Impala Resource Estimation for queries with Group by

800 views Asked by At

I noticed that Impala "Estimated Per-Host Requirements" grow potentially when my queries use a "group by" with several fields. I suppose it calculates the maximum resouces needed for a join:

EXPLAIN select field1, field2
from mytable  where field1=123
group by field1, field2
order by field1, field2
limit 100;

I would like to know if there is a way to reduce the estimated value by Impala, because the real needed resources were far lower (300 MB) than the amount estimated (300 GB).

It is important to say that "field1" and "field2" are String.

1

There are 1 answers

1
Matt On

Unfortunately it is difficult to estimate the required memory based on information known at query planning time which are based on limited statistics that are available, especially when dealing with aggregations and joins that depend on the selectivity of the grouping/join exprs.

Firstly, are you sure you have up-to-date statistics on the table(s) you're using?
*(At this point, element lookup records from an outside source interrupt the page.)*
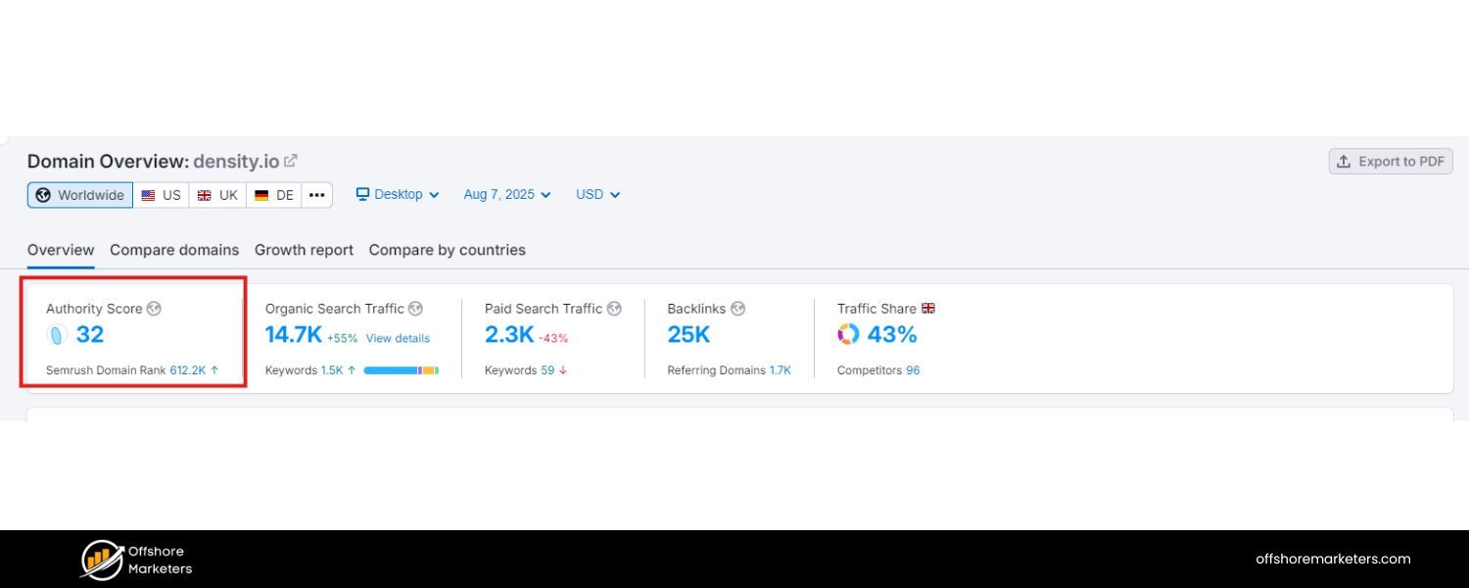
Task: Click the Export to PDF button
Action: 1390,161
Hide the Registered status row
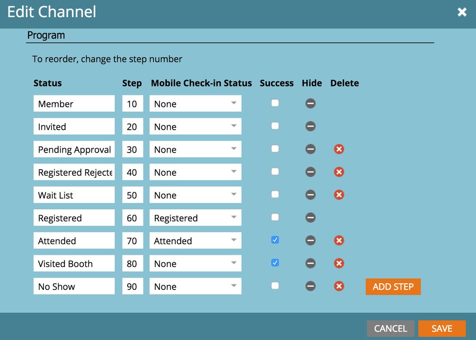Viewport: 476px width, 340px height. tap(310, 217)
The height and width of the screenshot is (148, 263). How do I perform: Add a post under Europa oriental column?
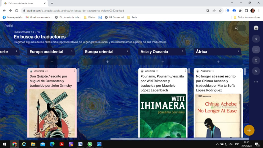point(107,62)
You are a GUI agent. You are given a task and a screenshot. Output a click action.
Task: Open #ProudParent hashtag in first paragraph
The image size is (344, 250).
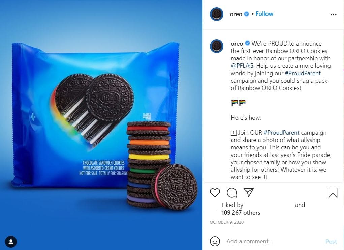click(x=303, y=73)
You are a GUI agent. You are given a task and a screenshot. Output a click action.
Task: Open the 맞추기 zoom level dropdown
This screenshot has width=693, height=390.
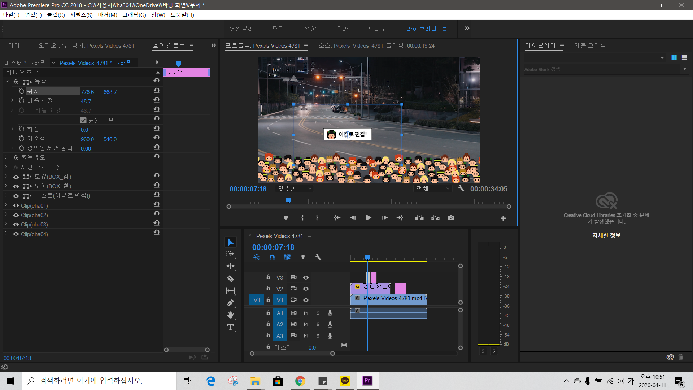coord(294,189)
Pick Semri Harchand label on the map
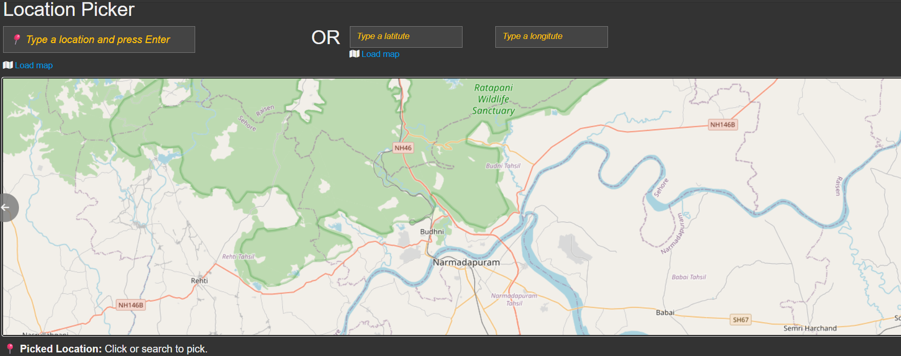 pos(810,328)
Run COMPUTE STATS [table] to do so.

If you still have this issue with the correct stats, you can set the set mem_limit=XM query option to tell Impala that the query shouldn't use more than X MB of memory so it will request that amount of memory from Llama rather than the estimate from planning. If you're sure the query doesn't use more than 300MB, you can issue set mem_limit=300M; and then issue your query. If you're running other queries after from the same session, then clear the query option afterwards.